Bref, on le trempait dans l’eau bénite pour s’en servir et asperger ce qu’on voulait protéger. Il est important de souligner qu’on ne pouvait jeter cet objet béni comme un simple objet usuel. La pratique voulait qu’il soit remis à l’église pour être brûlé. Les cendres obtenues s’utilisaient lors du « Mercredi des cendres ».
Je me suis souvent demandé comment tresser un rameau.
En fait, selon mes nombreuses lectures sur le sujet, il ne semble pas exister une technique particulière pour le tressage du rameau. Chacun peut se laisser aller à son imagination tant au nombre de feuilles qu’au modèle préféré. Mais, on voit une récurrence apparaître. La tresse à trois feuilles ressemble à celle que l’on fait dans les cheveux. La tresse à plus de trois brins de feuilles s’inspire de diverses techniques, dont le macramé. Une autre technique appelée « cagée » amène des formes avec plus de volume qu’une tresse. On les nomme « cocottes ». C’est celle-là qu’on avait chez-nous. Ces cocottes, rondes ou carrées. se fermaient d’un ruban ou d’un nœud très serré pour leur assurer une solidité. Il existe toutes sortes d’autres variantes nommées rosettes, vire-vent, épis de blé, croix, couronnes, etc. Le temps nécessaire pour un tressage varie en fonction des modèles, de la grosseur et qualité des rameaux.
Ces modèles évoquaient parfois une signification pour l’artisan. Il pouvait se comparer à Jésus entouré d’un cœur ou, comme celui à trois cocottes, à la Sainte-Trinité. En commençant, on se devait de très bien séparer les feuilles l’une de l’autre.

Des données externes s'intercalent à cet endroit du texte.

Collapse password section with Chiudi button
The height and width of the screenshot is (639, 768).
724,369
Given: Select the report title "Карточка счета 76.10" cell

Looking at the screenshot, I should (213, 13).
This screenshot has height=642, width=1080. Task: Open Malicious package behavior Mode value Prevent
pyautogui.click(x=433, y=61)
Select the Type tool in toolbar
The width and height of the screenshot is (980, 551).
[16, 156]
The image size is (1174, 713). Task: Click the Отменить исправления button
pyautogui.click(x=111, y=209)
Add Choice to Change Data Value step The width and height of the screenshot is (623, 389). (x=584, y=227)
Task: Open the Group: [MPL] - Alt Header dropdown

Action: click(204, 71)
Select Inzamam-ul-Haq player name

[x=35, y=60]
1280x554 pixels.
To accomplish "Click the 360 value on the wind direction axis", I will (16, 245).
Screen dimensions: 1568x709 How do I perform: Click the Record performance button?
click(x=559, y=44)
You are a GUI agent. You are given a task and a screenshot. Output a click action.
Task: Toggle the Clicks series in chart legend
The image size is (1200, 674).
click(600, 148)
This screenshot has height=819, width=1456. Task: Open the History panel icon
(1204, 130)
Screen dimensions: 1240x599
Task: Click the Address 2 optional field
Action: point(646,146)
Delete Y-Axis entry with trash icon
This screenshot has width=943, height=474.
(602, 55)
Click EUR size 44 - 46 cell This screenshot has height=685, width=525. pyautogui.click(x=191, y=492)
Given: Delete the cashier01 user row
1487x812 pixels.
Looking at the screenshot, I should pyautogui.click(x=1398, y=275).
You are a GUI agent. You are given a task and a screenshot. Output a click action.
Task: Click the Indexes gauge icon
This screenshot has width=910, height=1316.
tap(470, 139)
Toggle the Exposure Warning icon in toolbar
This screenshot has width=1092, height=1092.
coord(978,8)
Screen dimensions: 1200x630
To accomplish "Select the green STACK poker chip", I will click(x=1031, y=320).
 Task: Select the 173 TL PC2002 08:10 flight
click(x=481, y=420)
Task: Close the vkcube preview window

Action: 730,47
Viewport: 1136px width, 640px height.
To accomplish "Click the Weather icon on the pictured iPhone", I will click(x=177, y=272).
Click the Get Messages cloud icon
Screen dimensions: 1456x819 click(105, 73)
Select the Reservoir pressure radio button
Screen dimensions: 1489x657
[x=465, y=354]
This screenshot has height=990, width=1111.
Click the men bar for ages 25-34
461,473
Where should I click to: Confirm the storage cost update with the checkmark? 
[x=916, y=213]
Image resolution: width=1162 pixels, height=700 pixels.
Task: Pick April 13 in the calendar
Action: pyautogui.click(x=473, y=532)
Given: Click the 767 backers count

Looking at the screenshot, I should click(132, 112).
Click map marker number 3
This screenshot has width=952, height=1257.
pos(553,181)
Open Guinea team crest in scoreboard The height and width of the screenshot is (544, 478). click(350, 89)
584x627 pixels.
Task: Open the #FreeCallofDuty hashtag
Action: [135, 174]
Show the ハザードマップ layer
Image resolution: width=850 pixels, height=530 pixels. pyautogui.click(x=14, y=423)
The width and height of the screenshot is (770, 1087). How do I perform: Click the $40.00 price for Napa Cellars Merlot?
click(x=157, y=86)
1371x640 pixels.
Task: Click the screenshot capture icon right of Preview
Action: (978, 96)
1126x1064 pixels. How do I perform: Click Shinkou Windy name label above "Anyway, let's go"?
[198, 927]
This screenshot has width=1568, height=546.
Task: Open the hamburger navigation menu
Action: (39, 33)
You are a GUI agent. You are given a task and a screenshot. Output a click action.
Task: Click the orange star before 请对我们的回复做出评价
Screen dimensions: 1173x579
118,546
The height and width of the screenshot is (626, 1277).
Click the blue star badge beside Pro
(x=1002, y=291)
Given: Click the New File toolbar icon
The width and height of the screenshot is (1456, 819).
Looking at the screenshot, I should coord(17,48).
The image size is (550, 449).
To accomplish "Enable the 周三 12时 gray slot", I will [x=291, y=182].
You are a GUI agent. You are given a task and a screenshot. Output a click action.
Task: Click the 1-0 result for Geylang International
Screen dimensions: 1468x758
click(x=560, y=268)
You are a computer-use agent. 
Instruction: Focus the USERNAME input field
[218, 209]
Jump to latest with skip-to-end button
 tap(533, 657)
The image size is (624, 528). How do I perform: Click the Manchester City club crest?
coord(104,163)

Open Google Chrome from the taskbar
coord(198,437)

Pas évident car la partie centrale du rameau n’est pas toujours suffisamment mûre. Une autre caractéristique essentielle, vos rameaux doivent être humides, sinon ils cassent pendant le tressage. Pour éviter ça, on enveloppe feuilles dans une serviette humide. Et lorsque fini, on les place dans des bacs en plastique hermétiques ou, dans le cas des grands rameaux placés à l’église, on les fait sécher la tête en bas. Au Québec, les rameaux majoritairement utilisés proviennent des palmiers de Jérusalem et sont transportés dans des sacs en jute.
Pour la forme, consultez la vidéo ci-dessous mais sachez qu’il en existe bien d’autres sur Internet.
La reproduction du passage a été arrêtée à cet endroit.